**Goal**:
Pull out every line of the rows below that contains the string "perform", matching case exactly.

(Interface element records)
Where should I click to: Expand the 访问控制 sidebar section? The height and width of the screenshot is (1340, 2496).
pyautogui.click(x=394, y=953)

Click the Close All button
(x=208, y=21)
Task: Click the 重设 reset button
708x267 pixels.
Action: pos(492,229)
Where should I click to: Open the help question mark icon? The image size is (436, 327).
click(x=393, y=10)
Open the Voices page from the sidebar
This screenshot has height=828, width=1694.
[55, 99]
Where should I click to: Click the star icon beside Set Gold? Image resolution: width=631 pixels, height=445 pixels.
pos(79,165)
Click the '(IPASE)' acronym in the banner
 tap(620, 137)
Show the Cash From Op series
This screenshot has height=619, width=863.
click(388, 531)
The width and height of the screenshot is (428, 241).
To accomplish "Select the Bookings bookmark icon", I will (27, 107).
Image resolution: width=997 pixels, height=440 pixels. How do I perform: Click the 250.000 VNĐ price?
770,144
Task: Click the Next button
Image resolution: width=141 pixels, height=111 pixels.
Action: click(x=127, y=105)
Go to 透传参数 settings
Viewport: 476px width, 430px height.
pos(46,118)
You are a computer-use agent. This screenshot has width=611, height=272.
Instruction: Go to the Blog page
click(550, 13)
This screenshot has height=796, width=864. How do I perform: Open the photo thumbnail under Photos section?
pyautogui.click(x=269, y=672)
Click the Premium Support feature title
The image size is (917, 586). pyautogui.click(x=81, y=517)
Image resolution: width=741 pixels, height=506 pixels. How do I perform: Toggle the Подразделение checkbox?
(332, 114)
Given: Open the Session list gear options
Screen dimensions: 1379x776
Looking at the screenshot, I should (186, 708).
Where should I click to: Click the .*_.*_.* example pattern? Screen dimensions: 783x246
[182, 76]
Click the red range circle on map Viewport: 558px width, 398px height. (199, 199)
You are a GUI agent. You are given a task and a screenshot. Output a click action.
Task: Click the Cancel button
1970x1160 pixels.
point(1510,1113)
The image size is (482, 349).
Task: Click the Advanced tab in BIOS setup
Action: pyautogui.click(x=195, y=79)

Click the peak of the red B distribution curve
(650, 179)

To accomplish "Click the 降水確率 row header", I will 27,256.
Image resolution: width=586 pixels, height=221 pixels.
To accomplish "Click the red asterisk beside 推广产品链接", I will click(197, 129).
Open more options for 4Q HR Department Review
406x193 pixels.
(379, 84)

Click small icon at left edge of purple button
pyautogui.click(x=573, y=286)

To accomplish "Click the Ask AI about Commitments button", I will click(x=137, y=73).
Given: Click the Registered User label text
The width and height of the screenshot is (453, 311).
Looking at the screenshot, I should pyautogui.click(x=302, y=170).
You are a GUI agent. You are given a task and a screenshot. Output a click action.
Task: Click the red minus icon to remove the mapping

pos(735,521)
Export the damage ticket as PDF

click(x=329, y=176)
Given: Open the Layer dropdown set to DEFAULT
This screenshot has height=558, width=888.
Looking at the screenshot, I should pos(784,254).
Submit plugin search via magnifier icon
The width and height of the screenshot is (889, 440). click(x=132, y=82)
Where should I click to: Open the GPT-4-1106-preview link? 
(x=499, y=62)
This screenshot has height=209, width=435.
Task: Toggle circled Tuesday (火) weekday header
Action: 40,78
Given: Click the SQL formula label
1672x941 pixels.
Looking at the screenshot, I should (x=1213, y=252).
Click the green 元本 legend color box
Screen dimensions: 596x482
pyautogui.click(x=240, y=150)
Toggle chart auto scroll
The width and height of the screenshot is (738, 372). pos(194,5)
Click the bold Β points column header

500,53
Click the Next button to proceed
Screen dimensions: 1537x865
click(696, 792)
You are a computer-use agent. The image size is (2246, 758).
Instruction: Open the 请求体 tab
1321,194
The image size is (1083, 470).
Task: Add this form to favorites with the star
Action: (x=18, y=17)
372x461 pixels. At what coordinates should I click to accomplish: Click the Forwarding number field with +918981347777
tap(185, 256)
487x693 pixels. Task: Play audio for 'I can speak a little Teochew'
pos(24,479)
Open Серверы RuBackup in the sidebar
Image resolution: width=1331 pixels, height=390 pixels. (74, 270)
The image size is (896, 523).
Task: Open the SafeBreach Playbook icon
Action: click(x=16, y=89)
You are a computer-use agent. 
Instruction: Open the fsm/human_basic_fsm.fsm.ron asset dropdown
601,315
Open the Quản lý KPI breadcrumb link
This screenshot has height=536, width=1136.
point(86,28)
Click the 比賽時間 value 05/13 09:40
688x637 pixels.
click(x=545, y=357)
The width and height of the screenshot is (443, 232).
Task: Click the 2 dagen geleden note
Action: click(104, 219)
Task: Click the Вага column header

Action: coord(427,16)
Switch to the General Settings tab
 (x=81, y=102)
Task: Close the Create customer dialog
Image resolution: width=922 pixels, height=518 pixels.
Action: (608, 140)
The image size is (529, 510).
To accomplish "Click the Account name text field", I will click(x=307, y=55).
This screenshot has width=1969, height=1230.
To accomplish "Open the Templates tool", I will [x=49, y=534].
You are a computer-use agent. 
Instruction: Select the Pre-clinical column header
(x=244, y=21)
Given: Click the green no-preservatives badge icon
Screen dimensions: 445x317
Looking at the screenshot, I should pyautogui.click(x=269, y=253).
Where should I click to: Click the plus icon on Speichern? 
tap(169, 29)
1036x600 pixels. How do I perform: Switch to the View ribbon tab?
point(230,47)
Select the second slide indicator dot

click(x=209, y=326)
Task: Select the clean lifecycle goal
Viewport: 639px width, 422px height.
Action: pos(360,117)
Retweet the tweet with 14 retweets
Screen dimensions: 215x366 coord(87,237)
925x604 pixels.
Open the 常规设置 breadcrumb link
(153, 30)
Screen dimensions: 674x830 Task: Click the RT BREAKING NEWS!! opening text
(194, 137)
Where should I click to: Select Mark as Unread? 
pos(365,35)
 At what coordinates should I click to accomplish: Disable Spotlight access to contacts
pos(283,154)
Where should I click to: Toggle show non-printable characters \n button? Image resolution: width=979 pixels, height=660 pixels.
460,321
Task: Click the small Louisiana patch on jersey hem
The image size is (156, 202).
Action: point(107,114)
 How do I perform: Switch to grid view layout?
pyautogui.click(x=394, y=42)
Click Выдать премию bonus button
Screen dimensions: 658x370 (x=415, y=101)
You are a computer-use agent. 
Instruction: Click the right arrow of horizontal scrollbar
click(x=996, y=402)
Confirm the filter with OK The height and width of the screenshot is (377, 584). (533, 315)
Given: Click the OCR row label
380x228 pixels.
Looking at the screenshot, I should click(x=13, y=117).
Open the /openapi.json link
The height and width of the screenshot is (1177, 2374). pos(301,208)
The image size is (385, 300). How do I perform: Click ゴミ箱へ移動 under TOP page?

**Solution**:
Image resolution: width=997 pixels, height=440 pixels. How do I perform: Click the 250.000 VNĐ price?
This screenshot has height=796, width=864. How do I perform: Open the photo thumbnail under Photos section?
Image resolution: width=741 pixels, height=506 pixels. How do I perform: Toggle the Подразделение checkbox?
1036x600 pixels. How do I perform: Switch to the View ribbon tab?
 How do I perform: Switch to grid view layout?
The image size is (385, 300). How do I perform: Click ゴミ箱へ移動 under TOP page?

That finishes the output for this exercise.